Terra siamo, terra torneremo.

Il cielo si lamenta cupamente, accompagnando l’inarrestabile racconto del vento, e lasciandoci presagire un’inevitabile fine.

Un colpo di fucile spiega un tessuto interno, che ricopre e protegge un organo fondamentale per la vita umana.

Un sussulto raggiunge il cuore, sgretola le pareti di un cielo popolato da nuvole di calce, tuona nei padiglioni auricolari di un vento, che ancora non ha smesso di parlare.

La tela intessuta di un ragno ricopre il vetrino sottile di un piccolo cuore di metallo, che continua a pulsare sotto una spessa coperta di polvere. Due iridi impolverati osservano esterrefatti quel piccolo muscolo cardiaco, abbandonato al pulviscolo e alla terra.

Bozze di liquido organico contornano il racconto di una fine, deliziosamente accompagnato da palpitazioni infinite di un cuore, che ha smesso di svolgere il suo faticoso lavoro; e l’equilibrio precario dell’esistenza umana, che si sbriciola lungo il perimetro di una montagna polverosa.

Tutto tace. E’ la fine, o forse un nuovo inizio.

E’ sempre solo il vento ad avere l’ultima parola.

Ma non è la morte a vincere, ma il cuore.

Il cielo si tinge di rosso alle calde lacrime di un essere umano, che irrorano un’arida terra polverosa.

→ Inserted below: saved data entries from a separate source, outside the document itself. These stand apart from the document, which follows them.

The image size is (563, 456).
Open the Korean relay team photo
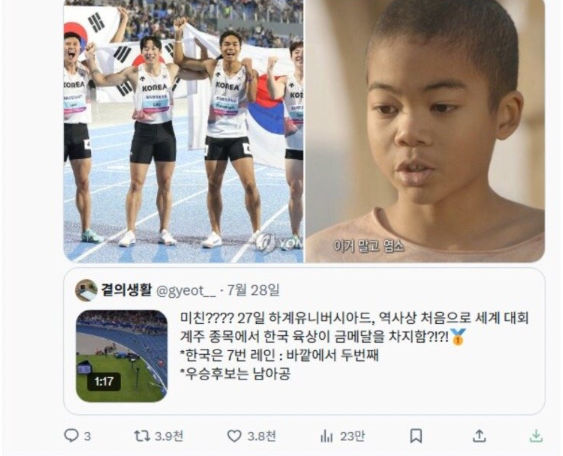point(183,131)
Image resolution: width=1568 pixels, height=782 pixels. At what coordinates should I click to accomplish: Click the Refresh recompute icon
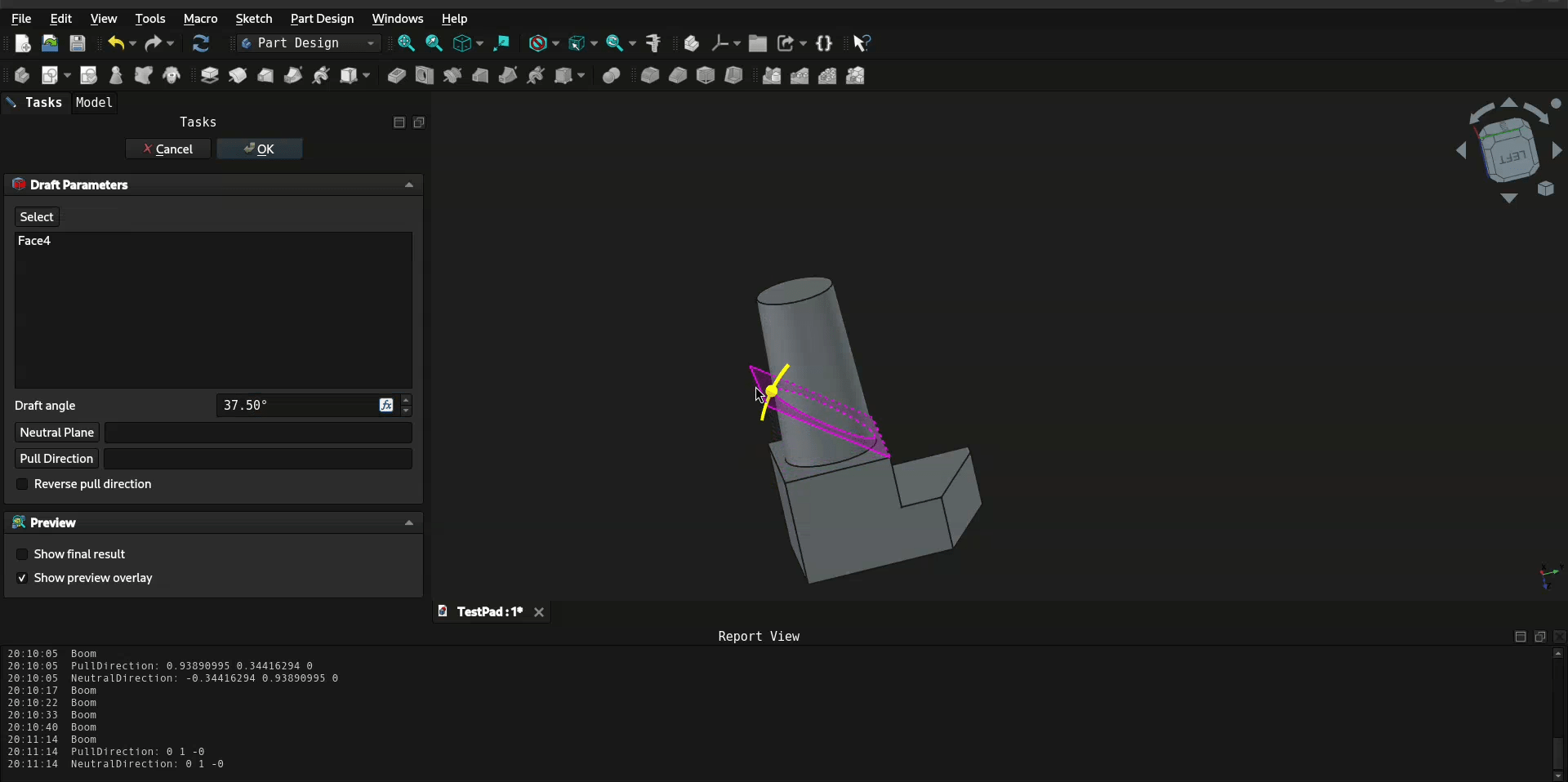coord(201,43)
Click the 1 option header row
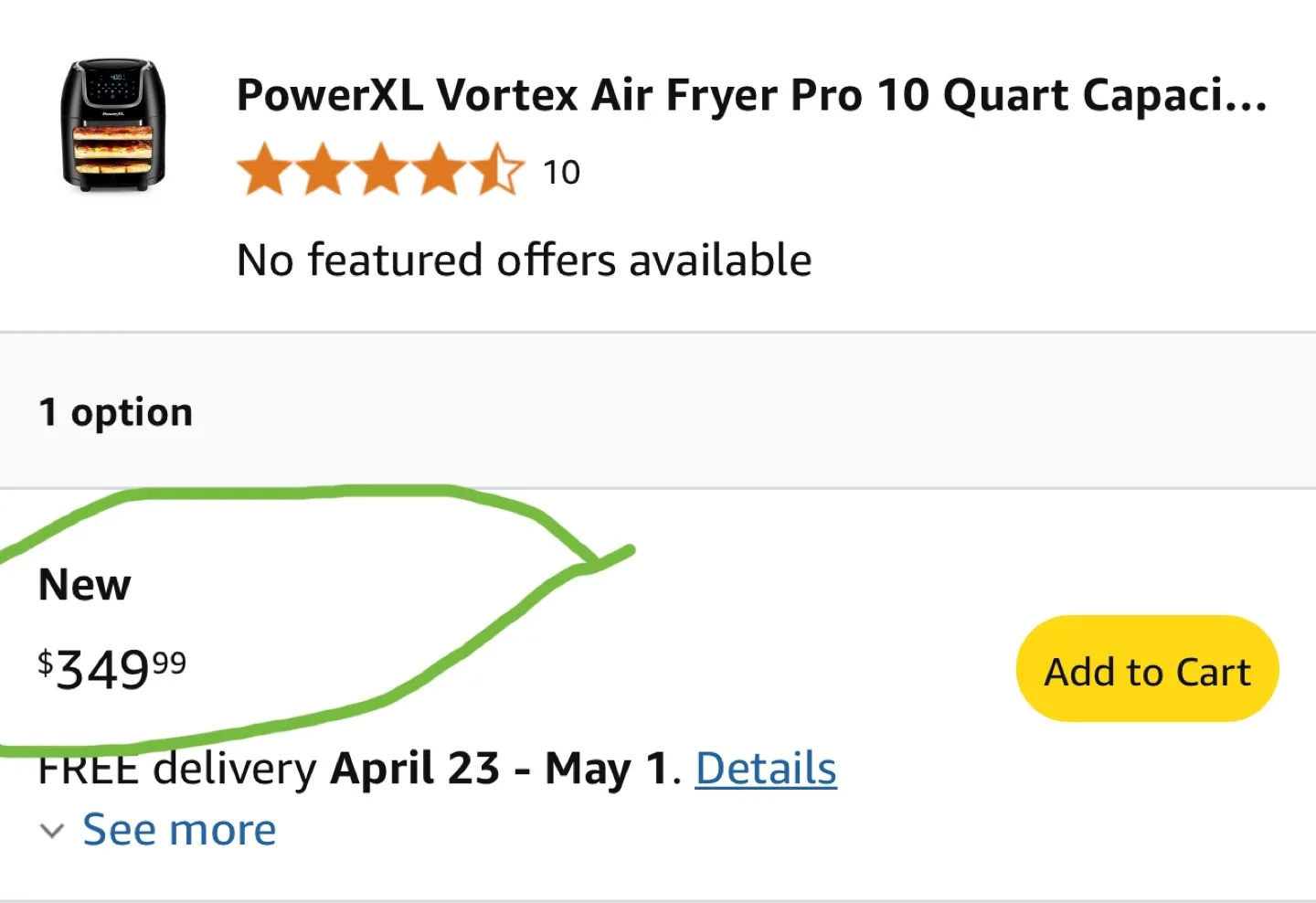Viewport: 1316px width, 903px height. click(x=115, y=411)
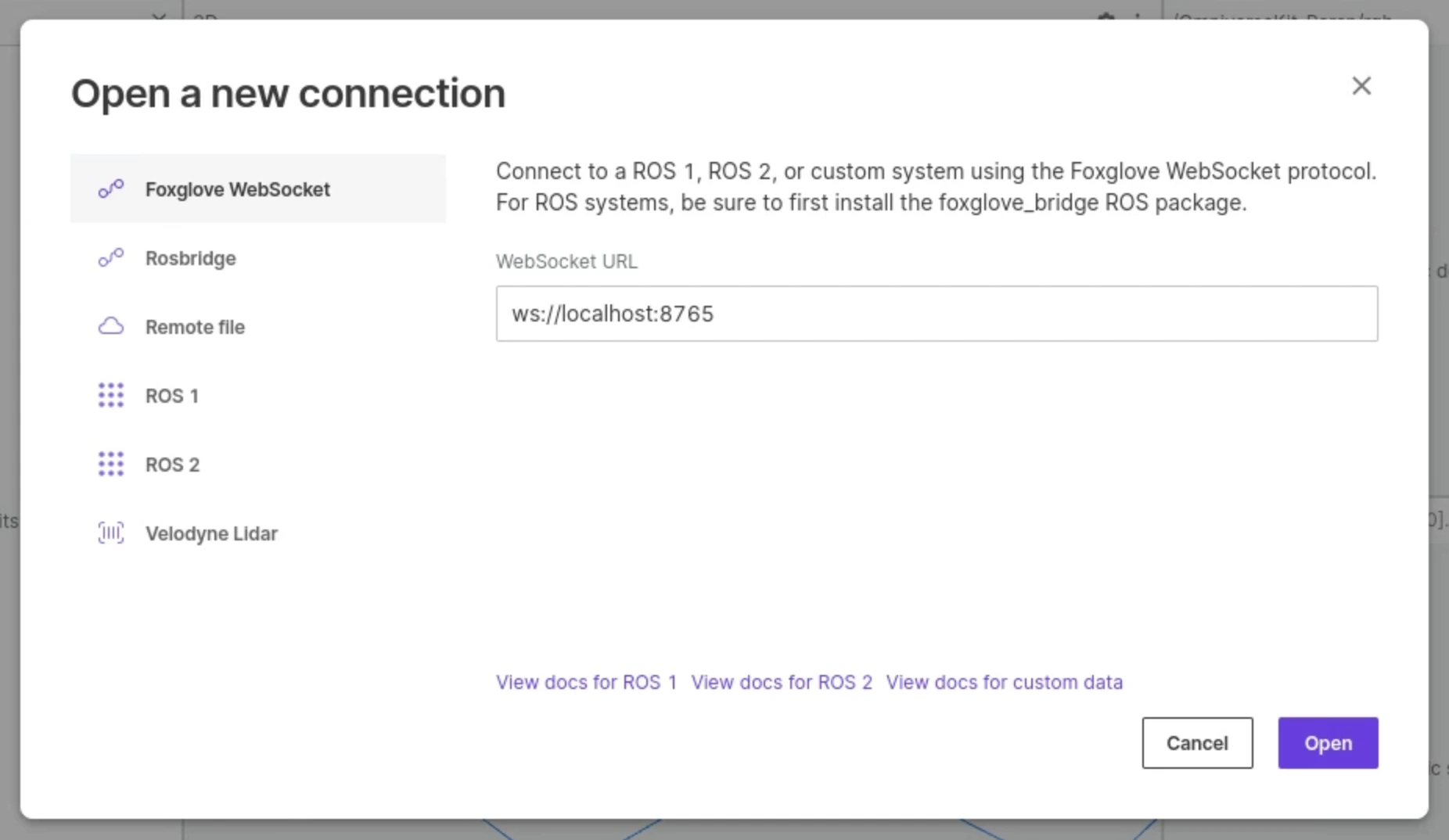Viewport: 1449px width, 840px height.
Task: Click the Velodyne Lidar scanner icon
Action: (x=110, y=533)
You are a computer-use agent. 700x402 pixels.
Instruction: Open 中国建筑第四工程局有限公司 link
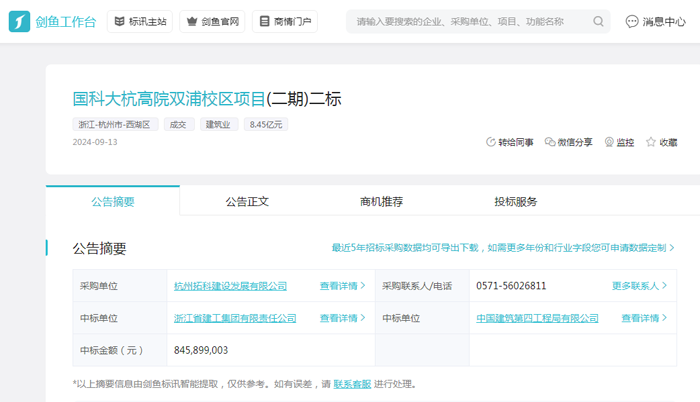tap(537, 318)

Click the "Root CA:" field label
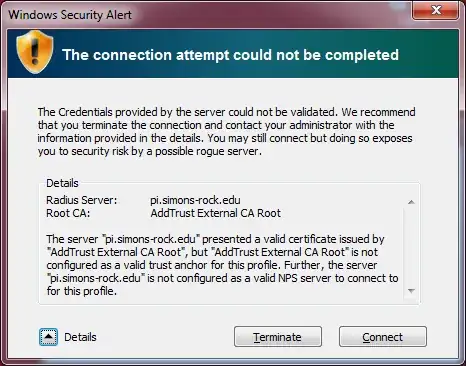(x=68, y=213)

L’uomo libera la sua cassa toracica di pesanti catene e riesce finalmente ad abbandonarsi alla libertà.

La libertà di essere vivo. La libertà di essere vivo e fragile.

(Stiamo ancora parlando di “Borrowed time”?  Ebbene si, questa volta la Pixar ha fatto molto di più. Ha raccontato la storia di ognuno di noi.)

Non è la morte a vincere, ma il cuore e la libertà.